Company Filing History:
Years Active: 2005
Title: Innovations of Petr Vanysek in Microfluidic Technology
Introduction
Petr Vanysek is a notable inventor based in DeKalb, Illinois, recognized for his contributions to microfluidic technology. He holds a patent for a microfluidic chip that integrates various components essential for conducting chemical operations. His work has significant implications in the fields of chemistry and engineering.
Latest Patents
Vanysek's patent, titled "Microfluidic chip having integrated electrodes," describes a microfluidic device that includes electrodes for manipulating charged entities, heaters, electrochemical detectors, and sensors for temperature, pH, and fluid flow. The device is designed to be fabricated from a plastic substrate, such as a substantially saturated norbornene-based polymer. The integration of components is achieved by adhering an electrically conductive film to the substrate, which can be made of metal or electrically conducting ink. This film is applied through various methods, including metal deposition and printing. Additionally, the patent discloses methods for reducing bubble formation during electrokinetic separation and techniques for heating materials within the microfluidic device.
Career Highlights
Petr Vanysek is currently employed at Aclara Biosciences, Inc., where he continues to innovate in the field of microfluidics. His work at Aclara has allowed him to explore the practical applications of his inventions in real-world scenarios, contributing to advancements in biosciences.
Collaborations
Vanysek has collaborated with notable colleagues, including Mingqi Zhao and Antonio J Ricco.

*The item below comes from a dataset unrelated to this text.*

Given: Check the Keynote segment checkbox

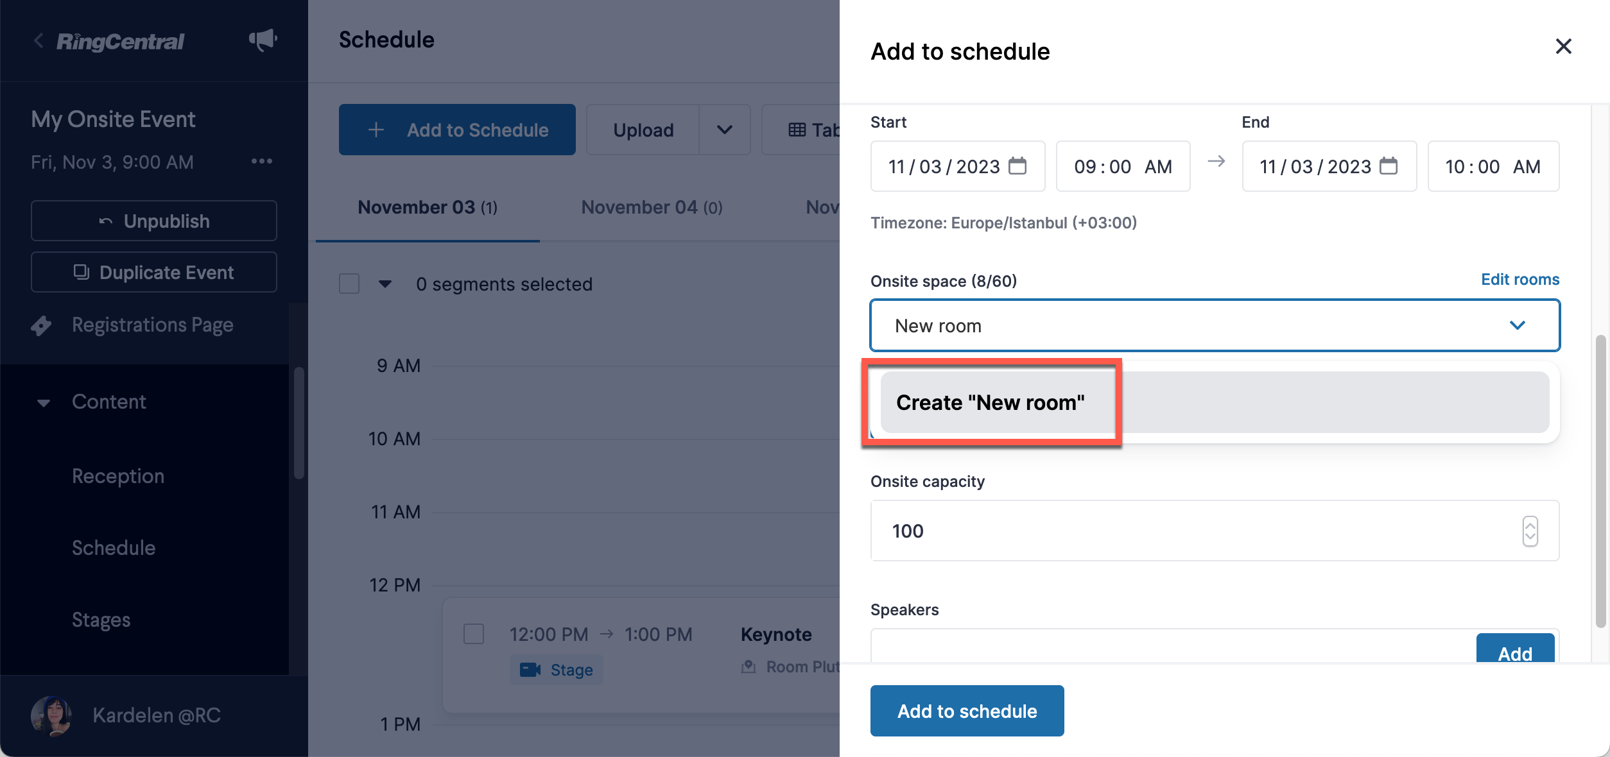Looking at the screenshot, I should [x=474, y=634].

These collaborations have fostered a productive environment for innovation and research, enhancing the development of microfluidic technologies.
Conclusion
Petr Vanysek's contributions to microfluidic technology through his patented innovations demonstrate his expertise and commitment to advancing scientific research. His work continues to influence the field, paving the way for future developments in microfluidic devices.